**** Records to process

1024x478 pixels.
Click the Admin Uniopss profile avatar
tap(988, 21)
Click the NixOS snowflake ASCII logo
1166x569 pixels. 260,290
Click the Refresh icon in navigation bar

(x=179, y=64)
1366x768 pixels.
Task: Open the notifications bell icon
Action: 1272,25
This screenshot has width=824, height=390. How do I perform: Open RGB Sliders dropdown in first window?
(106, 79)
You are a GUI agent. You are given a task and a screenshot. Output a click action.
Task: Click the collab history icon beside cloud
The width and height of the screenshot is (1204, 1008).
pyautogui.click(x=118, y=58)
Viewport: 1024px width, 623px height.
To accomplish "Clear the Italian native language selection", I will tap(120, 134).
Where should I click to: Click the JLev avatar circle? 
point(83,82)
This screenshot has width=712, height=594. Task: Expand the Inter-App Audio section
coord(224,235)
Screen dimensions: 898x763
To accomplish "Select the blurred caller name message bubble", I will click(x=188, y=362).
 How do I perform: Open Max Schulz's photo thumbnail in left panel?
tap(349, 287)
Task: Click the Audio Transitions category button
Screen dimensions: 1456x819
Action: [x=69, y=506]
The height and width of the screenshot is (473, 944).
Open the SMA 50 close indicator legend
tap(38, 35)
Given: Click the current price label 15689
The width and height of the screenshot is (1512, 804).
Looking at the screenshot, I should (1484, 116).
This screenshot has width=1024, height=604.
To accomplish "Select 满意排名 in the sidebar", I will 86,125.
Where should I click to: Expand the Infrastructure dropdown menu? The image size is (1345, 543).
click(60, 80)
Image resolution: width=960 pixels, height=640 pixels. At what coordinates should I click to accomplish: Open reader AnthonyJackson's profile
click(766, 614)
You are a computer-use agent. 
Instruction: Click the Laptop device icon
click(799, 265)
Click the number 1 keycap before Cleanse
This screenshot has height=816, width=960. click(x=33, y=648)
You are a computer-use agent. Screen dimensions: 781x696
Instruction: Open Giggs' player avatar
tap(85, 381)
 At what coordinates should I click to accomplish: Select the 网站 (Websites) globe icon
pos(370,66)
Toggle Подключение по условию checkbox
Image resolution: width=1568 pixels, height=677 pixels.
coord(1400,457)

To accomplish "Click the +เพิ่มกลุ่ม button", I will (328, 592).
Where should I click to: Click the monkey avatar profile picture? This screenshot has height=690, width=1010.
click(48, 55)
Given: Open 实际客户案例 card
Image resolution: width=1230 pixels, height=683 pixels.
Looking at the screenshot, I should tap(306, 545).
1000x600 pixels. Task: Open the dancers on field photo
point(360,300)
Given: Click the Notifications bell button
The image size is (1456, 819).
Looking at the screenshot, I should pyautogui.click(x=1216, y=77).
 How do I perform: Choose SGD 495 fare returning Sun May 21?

********

● Problem details: The complete data is to be transcribed verbatim.

● Output:
1024x478 pixels.
Click the Admin Uniopss profile avatar
tap(988, 21)
Click the NixOS snowflake ASCII logo
1166x569 pixels. 260,290
Click the Refresh icon in navigation bar

(x=179, y=64)
1366x768 pixels.
Task: Open the notifications bell icon
Action: 1272,25
This screenshot has width=824, height=390. How do I perform: Open RGB Sliders dropdown in first window?
(106, 79)
You are a GUI agent. You are given a task and a screenshot. Output a click action.
Task: Click the collab history icon beside cloud
The width and height of the screenshot is (1204, 1008).
pyautogui.click(x=118, y=58)
Viewport: 1024px width, 623px height.
To accomplish "Clear the Italian native language selection", I will tap(120, 134).
Where should I click to: Click the JLev avatar circle? 
point(83,82)
This screenshot has width=712, height=594. Task: Expand the Inter-App Audio section
coord(224,235)
Screen dimensions: 898x763
To accomplish "Select the blurred caller name message bubble", I will click(x=188, y=362).
 How do I perform: Open Max Schulz's photo thumbnail in left panel?
tap(349, 287)
Task: Click the Audio Transitions category button
Screen dimensions: 1456x819
Action: [x=69, y=506]
The height and width of the screenshot is (473, 944).
Open the SMA 50 close indicator legend
tap(38, 35)
Given: Click the current price label 15689
The width and height of the screenshot is (1512, 804).
Looking at the screenshot, I should (1484, 116).
This screenshot has width=1024, height=604.
To accomplish "Select 满意排名 in the sidebar", I will 86,125.
Where should I click to: Expand the Infrastructure dropdown menu? The image size is (1345, 543).
click(60, 80)
Image resolution: width=960 pixels, height=640 pixels. At what coordinates should I click to accomplish: Open reader AnthonyJackson's profile
click(766, 614)
You are a computer-use agent. 
Instruction: Click the Laptop device icon
click(799, 265)
Click the number 1 keycap before Cleanse
This screenshot has height=816, width=960. click(x=33, y=648)
You are a computer-use agent. Screen dimensions: 781x696
Instruction: Open Giggs' player avatar
tap(85, 381)
 At what coordinates should I click to accomplish: Select the 网站 (Websites) globe icon
pos(370,66)
Toggle Подключение по условию checkbox
Image resolution: width=1568 pixels, height=677 pixels.
coord(1400,457)

To accomplish "Click the +เพิ่มกลุ่ม button", I will (328, 592).
Where should I click to: Click the monkey avatar profile picture? This screenshot has height=690, width=1010.
click(48, 55)
Given: Open 实际客户案例 card
Image resolution: width=1230 pixels, height=683 pixels.
Looking at the screenshot, I should tap(306, 545).
1000x600 pixels. Task: Open the dancers on field photo
point(360,300)
Given: Click the Notifications bell button
The image size is (1456, 819).
Looking at the screenshot, I should pyautogui.click(x=1216, y=77).
 How do I perform: Choose SGD 495 fare returning Sun May 21?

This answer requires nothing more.